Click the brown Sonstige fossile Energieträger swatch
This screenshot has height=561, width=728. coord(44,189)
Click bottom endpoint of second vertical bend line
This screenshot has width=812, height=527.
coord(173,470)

_Work item_
Return each line of the records above exactly as it reads.

_Result of this task_
Click the brown Sonstige fossile Energieträger swatch
This screenshot has height=561, width=728. coord(44,189)
Click bottom endpoint of second vertical bend line
This screenshot has width=812, height=527.
coord(173,470)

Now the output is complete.